Calculating repertoire overlap

The calc_similarity() function will calculate repertoire overlap between clusters and add the results in the object meta.data. This function is designed to specifically work with the R package abdiv. The similarity metric to use for calculations can be selected by passing the name of the function to the method argument. Any beta diversity function from the abdiv package that takes species counts as input can be used. Be sure to read the documentation for the function you are using to ensure it is appropriate for your analysis.

In this example we are calculating the Jaccard dissimilarity index for BL6 and MD4 samples. With this metric, a value close to 0 indicates that the samples have a high number of shared clonotypes.

Jaccard dissimilarity is calculated using the following equation, where \(a\) is the number of species present in both x and y, \(b\) is the number of species present in y but not x, and \(c\) is the number of species present in x but not y.

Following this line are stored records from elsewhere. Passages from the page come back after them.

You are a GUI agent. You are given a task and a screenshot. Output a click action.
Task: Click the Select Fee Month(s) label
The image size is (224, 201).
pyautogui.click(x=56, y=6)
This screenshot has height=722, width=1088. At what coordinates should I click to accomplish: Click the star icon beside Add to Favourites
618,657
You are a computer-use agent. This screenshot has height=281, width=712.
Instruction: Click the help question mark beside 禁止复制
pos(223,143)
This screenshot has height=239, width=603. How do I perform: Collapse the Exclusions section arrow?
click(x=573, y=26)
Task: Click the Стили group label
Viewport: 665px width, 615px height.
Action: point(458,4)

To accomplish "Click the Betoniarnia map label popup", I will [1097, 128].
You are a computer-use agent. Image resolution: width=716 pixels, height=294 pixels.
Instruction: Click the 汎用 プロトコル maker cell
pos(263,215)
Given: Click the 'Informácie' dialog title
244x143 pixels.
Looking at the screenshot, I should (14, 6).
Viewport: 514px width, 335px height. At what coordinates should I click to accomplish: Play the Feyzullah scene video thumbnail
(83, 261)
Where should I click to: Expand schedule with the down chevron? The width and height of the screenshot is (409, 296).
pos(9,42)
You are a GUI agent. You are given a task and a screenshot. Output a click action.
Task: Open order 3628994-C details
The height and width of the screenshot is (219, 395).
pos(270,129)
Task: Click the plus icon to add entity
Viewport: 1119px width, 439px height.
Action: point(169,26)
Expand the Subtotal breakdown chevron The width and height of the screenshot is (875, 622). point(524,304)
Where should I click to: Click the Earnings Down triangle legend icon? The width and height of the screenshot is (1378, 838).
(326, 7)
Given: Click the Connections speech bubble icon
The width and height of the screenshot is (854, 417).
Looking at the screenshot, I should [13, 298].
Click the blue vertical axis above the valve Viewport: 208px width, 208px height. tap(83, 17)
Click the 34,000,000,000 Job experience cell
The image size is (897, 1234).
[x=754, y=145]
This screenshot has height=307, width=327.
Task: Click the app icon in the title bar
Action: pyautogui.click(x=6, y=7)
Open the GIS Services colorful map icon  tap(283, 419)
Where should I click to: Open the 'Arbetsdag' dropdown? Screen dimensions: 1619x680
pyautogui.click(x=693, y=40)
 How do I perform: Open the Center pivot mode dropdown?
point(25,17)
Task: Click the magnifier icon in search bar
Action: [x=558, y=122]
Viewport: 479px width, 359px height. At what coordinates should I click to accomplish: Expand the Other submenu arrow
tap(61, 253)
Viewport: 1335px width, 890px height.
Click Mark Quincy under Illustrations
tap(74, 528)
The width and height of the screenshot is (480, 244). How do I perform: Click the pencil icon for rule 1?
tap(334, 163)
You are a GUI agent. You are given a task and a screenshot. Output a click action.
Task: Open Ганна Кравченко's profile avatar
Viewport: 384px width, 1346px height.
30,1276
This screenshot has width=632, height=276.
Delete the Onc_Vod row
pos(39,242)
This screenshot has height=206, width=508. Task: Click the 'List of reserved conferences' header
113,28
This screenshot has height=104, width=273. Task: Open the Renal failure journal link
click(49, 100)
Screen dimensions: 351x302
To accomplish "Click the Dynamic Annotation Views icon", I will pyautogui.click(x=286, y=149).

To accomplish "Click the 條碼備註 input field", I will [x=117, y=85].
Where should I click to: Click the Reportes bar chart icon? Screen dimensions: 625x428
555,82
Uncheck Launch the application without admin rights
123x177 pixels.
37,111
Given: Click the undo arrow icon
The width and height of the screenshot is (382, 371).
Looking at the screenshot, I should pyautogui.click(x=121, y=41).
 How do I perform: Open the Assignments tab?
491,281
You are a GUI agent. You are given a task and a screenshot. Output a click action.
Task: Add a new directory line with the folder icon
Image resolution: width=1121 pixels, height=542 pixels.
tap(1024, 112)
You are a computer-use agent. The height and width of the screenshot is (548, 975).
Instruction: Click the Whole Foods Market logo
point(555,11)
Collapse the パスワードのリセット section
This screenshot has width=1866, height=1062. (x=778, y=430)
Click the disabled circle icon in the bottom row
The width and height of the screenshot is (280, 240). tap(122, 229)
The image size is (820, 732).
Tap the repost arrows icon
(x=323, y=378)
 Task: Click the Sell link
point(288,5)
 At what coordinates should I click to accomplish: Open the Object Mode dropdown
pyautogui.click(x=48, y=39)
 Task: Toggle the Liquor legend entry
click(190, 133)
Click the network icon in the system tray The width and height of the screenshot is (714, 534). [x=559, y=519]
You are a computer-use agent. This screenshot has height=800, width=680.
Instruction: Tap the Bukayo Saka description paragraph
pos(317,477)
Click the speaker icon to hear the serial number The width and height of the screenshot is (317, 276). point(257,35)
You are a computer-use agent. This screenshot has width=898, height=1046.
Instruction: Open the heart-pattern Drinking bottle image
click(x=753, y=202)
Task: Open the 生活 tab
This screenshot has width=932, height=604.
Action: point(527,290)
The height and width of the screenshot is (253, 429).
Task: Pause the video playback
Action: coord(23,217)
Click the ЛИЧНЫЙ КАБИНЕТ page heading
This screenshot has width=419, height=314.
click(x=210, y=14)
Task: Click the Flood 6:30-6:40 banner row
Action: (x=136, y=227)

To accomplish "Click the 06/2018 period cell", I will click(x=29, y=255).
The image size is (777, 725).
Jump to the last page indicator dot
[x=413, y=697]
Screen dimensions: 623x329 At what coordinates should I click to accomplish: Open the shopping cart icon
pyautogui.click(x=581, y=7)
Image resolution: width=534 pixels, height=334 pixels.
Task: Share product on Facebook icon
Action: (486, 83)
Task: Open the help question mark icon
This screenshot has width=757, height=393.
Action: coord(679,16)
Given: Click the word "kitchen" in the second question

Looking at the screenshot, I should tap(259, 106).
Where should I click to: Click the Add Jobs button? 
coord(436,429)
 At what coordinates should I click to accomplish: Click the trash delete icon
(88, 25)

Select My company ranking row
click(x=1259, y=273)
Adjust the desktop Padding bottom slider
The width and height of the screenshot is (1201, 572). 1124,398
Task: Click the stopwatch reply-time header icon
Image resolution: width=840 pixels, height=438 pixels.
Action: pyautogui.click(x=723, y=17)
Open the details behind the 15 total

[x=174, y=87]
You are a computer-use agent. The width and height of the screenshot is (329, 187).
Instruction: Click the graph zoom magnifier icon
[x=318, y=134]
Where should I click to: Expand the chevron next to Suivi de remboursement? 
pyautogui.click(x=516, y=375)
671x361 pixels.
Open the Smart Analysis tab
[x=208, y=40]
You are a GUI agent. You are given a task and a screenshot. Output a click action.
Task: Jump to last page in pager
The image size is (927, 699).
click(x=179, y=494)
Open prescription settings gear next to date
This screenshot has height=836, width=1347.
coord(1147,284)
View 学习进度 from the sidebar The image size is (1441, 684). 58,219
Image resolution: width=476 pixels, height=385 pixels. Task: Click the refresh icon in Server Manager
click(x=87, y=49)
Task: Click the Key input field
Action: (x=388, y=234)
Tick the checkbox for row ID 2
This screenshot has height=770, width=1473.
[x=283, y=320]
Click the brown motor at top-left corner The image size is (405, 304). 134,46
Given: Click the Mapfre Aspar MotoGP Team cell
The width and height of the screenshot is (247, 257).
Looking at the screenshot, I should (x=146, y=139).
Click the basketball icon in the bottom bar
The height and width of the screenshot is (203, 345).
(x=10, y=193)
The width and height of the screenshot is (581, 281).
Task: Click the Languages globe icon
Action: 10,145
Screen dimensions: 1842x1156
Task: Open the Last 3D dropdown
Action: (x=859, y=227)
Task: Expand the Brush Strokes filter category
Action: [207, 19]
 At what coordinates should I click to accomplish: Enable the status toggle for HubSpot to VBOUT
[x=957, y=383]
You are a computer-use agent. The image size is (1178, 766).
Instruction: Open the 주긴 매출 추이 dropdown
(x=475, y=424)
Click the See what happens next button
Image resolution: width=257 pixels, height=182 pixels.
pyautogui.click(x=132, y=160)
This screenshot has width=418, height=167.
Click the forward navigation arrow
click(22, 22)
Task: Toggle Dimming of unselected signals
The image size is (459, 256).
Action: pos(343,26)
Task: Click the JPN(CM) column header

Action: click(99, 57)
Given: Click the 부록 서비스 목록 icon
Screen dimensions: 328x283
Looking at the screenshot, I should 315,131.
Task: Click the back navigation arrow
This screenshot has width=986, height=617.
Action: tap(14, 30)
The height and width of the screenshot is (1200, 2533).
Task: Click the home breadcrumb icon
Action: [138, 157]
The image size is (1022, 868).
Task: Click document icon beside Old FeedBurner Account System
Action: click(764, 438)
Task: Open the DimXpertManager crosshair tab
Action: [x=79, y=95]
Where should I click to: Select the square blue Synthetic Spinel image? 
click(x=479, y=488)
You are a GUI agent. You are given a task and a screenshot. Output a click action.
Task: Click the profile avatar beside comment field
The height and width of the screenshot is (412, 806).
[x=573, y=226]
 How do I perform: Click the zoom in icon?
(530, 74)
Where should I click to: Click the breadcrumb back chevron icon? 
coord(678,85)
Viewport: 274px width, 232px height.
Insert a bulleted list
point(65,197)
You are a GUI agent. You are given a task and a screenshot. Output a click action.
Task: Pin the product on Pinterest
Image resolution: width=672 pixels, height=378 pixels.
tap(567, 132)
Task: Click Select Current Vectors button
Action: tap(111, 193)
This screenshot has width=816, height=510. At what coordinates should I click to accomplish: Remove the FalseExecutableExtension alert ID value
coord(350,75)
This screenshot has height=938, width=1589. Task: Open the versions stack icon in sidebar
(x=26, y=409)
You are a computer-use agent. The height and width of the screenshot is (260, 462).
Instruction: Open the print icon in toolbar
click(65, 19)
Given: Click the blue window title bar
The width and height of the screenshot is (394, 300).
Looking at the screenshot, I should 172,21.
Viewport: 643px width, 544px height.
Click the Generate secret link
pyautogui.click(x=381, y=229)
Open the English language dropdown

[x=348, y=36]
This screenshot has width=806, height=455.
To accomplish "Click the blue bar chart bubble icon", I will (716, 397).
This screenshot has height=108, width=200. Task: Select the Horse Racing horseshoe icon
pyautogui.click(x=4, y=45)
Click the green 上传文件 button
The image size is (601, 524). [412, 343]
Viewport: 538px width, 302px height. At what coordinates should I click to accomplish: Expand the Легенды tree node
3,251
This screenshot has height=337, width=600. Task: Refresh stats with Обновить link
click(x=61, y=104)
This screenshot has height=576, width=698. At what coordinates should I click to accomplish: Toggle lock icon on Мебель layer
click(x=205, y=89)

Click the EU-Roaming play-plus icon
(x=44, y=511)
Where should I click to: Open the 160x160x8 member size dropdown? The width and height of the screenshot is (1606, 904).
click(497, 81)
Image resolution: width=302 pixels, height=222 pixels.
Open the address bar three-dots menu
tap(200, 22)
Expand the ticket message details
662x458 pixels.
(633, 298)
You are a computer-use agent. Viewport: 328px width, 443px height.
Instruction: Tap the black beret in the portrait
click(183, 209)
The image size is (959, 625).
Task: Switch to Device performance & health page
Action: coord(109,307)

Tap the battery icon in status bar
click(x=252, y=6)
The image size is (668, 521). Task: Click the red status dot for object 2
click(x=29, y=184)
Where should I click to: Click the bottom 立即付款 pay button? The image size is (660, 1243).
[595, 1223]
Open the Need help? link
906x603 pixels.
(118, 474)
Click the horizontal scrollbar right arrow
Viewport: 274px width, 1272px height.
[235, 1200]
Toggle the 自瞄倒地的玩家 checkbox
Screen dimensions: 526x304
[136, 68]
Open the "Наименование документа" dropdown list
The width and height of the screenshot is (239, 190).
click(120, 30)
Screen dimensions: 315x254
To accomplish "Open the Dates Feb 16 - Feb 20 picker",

\[ 1 - {a \over a + b + c} \]

so_vdj <- so |>
  calc_similarity(
    data_col    = "clonotype_id",
    cluster_col = "sample",
    method      = abdiv::jaccard
  )

Similarity metrics can also be calculated for a specific chain. To do this, the column passed to the data_col argument must contain per-chain data, such as CDR3 amino acid or nucleotide sequences. In this example similarity is calculated based on heavy chain CDR3 sequences.

so_vdj <- so |>
  calc_similarity(
    data_col    = "cdr3_nt",
    cluster_col = "sample",
    chain       = "IGH"
  )

Instead of adding the results to the object meta.data, a matrix can also be returned.

so |>
  calc_similarity(
    data_col    = "clonotype_id",
    cluster_col = "sample",
    return_mat  = TRUE
  )
#>           BL6-1     BL6-2     BL6-3     MD4-1     MD4-2     MD4-3
#> BL6-1 0.0000000 0.9639640 0.9696970 1.0000000 1.0000000 0.9830508
#> BL6-2 0.9639640 0.0000000 0.9813084 1.0000000 1.0000000 0.9848485
#> BL6-3 0.9696970 0.9813084 0.0000000 0.9807692 1.0000000 1.0000000
#> MD4-1 1.0000000 1.0000000 0.9807692 0.0000000 0.8571429 0.9000000
#> MD4-2 1.0000000 1.0000000 1.0000000 0.8571429 0.0000000 0.8750000
#> MD4-3 0.9830508 0.9848485 1.0000000 0.9000000 0.8750000 0.0000000

Plotting overlap

The plot_similarity() function will create plots summarizing repertoire overlap between samples. By default, Jaccard dissimilarity will be calculated and plotted as a heatmap. For this example, none of the samples show strong overlap. This may seem surprising since the MD4 samples are mainly composed of a single clonotype and should have a very similar repertoire. However, the Jaccard index is only measuring the number of overlapping clonotypes and is not influenced by clonotype abundance.

so |>
  plot_similarity(
    data_col = "clonotype_id",
    cluster_col = "sample"
  )

A metric that takes into account clonotype abundance is the Horn-Morisita index. This metric measures the probability that clonotypes drawn from each sample will be different. Values close to 0 indicate high similarity. In this example we see that when clonotype abundance is taken into account, the MD4 samples appear very similar to each other.

so |>
  plot_similarity(
    data_col    = "clonotype_id",
    cluster_col = "sample",
    method      = abdiv::horn_morisita
  )

The appearance of the heatmap can be modified with additional arguments. Setting cluster_heatmap to FALSE will remove the dendrograph. The remove_upper_triangle argument can be used to only plot the lower triangle of the heatmap. The plot_colors argument will adjust the color gradient. Additional parameters can be passed directly to ComplexHeatmap::Heatmap().

so |>
  plot_similarity(
    data_col        = "clonotype_id",
    cluster_col     = "sample",
    method          = abdiv::horn_morisita,
    plot_colors     = c("#3182bd", "white", "#fec44f"),
    cluster_heatmap = FALSE,
    remove_upper_triangle = TRUE,
    
    name = "Horn-Morisita"  # parameter to pass to Heatmap()
  )

Circos plot

A circos plot can be created by setting the method argument to ‘circos’. This plot will summarize the number of clonotypes overlapping between samples. The group_col argument can be used to split the graph into distinct sections based on a grouping variable.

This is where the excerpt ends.